Within the American pundit corps, anything goes—it’s all OK—as long as you’re making ludicrous claims on behalf of The Last Honest Men.

Bill Bradley was one of The Last Honest Men. In recent years, smart honest courageous truth-telling Paul Ryan became one of The Last Honest Men too. In the last week, Ryan’s misstatements became so absurd that even the press corps was forced to take notice.

But that sort of thing often occurs with The Last Honest Men. Consider the conduct of Bradley.

Yesterday, Kevin Drum authored this post about the various Last Honest Men. One of his commenters perfectly stated where this led with Bill Bradley:
COMMENTER 1: [W]hile I won't argue over the examples given, if Bradley's the most deceitful politician out there, we could do a lot worse. Hey, he didn't claim running a 7-minute mile marathon; he didn't even harp on his NBA career to score political points, and that was real.

COMMENTER 2: No, you're right, Bradley didn't do that. What he did was much less serious. He lied about his health care plan, Gore's health care plan, SS, the budget, Willie Horton, ad nauseam. I think it's probably pretty fair to say Bill Bradley was the Paul Ryan of the Democratic Party.
Did Bradley “lie” about those matters as Campaign 2000 proceeded? We tend to stay away from the L-word—but Bradley’s claims about Gore and Willie Horton invite that characterization. He also made ridiculous claims about his health care plan—and about Gore’s past record with regard to abortion.

Bradley’s claims about Gore and Willie Horton were astounding—a simple disgrace. And how odd! Bradley’s claims were made by one of The Last Honest Men!

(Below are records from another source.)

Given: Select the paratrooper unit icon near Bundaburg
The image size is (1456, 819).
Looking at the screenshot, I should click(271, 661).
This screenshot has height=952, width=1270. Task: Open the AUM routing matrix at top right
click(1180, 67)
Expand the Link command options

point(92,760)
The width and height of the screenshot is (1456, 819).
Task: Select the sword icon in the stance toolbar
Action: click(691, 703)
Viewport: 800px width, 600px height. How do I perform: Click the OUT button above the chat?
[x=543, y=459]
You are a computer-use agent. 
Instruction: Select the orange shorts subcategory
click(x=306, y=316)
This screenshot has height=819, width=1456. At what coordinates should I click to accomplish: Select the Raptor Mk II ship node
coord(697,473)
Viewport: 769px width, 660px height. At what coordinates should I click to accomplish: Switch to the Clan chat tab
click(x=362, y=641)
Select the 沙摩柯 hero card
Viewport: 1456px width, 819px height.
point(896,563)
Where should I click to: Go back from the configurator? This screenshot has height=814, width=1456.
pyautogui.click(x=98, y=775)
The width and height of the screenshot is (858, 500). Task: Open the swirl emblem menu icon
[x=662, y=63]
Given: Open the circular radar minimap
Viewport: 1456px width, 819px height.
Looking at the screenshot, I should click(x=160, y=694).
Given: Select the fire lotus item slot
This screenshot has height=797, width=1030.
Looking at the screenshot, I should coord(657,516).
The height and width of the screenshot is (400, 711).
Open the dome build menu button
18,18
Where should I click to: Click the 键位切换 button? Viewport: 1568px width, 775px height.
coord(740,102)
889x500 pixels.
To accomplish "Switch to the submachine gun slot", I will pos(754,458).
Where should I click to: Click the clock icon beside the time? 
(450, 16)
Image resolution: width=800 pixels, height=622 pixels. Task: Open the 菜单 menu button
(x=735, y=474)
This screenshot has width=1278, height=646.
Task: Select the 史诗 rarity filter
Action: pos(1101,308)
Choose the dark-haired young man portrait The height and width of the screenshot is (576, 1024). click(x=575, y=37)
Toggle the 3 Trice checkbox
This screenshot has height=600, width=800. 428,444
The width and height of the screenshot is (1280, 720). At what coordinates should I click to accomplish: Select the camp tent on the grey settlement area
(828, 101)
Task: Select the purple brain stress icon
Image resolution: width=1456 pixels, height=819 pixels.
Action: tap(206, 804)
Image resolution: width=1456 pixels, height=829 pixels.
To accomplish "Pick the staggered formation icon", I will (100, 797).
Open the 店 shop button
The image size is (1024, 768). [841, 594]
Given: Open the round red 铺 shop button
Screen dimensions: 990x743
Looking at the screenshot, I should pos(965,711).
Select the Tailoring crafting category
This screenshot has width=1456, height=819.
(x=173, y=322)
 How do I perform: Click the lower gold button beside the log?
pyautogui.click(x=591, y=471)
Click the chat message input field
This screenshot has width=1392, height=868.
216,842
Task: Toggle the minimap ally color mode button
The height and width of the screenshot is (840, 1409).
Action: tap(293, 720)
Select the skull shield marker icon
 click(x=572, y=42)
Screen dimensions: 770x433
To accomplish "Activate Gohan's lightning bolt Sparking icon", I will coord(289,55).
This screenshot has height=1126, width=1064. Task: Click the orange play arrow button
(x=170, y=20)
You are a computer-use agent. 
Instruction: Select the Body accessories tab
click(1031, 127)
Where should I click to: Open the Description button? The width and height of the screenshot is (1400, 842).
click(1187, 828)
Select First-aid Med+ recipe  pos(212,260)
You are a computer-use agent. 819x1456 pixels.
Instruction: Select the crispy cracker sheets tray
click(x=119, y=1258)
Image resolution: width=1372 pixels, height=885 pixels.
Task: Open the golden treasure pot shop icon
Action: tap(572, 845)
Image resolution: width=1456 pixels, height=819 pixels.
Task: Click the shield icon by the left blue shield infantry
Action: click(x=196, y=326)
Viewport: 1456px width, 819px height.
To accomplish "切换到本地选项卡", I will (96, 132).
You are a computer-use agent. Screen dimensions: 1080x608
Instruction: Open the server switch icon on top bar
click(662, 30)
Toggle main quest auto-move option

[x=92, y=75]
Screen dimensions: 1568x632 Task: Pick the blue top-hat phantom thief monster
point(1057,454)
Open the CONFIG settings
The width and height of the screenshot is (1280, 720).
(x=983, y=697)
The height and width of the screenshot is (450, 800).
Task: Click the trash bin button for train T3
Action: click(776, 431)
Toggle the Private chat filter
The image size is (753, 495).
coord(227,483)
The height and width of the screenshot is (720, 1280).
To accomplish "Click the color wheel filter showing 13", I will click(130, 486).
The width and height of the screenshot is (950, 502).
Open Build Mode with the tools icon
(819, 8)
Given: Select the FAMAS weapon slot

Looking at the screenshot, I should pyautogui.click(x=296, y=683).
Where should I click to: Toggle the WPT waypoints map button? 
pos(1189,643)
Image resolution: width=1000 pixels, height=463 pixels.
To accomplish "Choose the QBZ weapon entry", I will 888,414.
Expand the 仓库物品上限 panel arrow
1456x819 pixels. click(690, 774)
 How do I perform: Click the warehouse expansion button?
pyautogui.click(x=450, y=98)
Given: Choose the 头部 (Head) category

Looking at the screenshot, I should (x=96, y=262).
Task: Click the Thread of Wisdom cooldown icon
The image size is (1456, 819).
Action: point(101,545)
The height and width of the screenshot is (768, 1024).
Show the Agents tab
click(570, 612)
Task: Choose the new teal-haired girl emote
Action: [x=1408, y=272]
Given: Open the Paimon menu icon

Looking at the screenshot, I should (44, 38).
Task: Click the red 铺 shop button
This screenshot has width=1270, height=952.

The history here is unattractive, but it isn’t that hard to fathom. Once The Last Honest Men realize the way they’re being pimped by the mainstream press, they have displayed a strong tendency to start issuing whoppers. These are very ambitious people—and they know that they’ll get a free pass, no matter what they say.

Whatever they say will be treated as gospel! Before long, Bradley was disgracing himself with bald-faced misstatements and flips.

For years, bold honest Ryan has played the same game. He’s the most recent Most Honest Man—and he’s long been a fountain of howlers.

Tomorrow: The first of The Last Honest Men

Visit our incomparable archives: Our fullest account of the Horton matter was written long ago. Bradley was only one part of this press corps scam. See THE DAILY HOWLER, 11/1/02.

Bradley disgraced himself in that episode. Needless to say, the band played on, continuing its novelized praise of The Last Honest Men.

We’ll present a fuller account of that remarkable episode in Chapter 7 of our companion site, How He Got There, if the chapter ever gets written.

We’ve posted six detailed chapters recounting the seminal history of Campaign 2000. The liberal world responds with crickets.

This does constitute a fascinating study in the corruption of human nature. But it’s hard to keep writing those detailed chapters in the face of this misconduct which, to borrow from Reverend Jackson, “Keeps career alive.”


  1. Yep, who can forget that stirring 2000 campaign between the media's two hand-picked candidates, John McCain and ex-President Bill Bradley.

    1. The media can do a lot, but they can't help you out if you aren't very popular with a party's base.

  2. By the way, who has been more novelized, in a positive way, than President Obama?

  3. Good point about the free pass, Bob.

    Now here's a question: Have there been honest Washington politicians who were praised by the media and didn't take advantage of it?

    If the answer is no, either there have been no honest Washington politicians (that's disturbing) or the media didn't recognize them (and that's disturbing).

    What would you say about Paul Simon, Jim Leach, etc. Where do they fit in?

  4. Bob: "Bradley’s claims about Gore and Willie Horton were astounding—a simple disgrace. And how odd! Bradley’s claims were made by one of The Last Honest Men!"

    Yep. And it not only didn't work, it backfired on Bradley. Big Time! To the point where he was no longer "the Last Honest Man" but just another politician who would say anything about his opponent to win an election.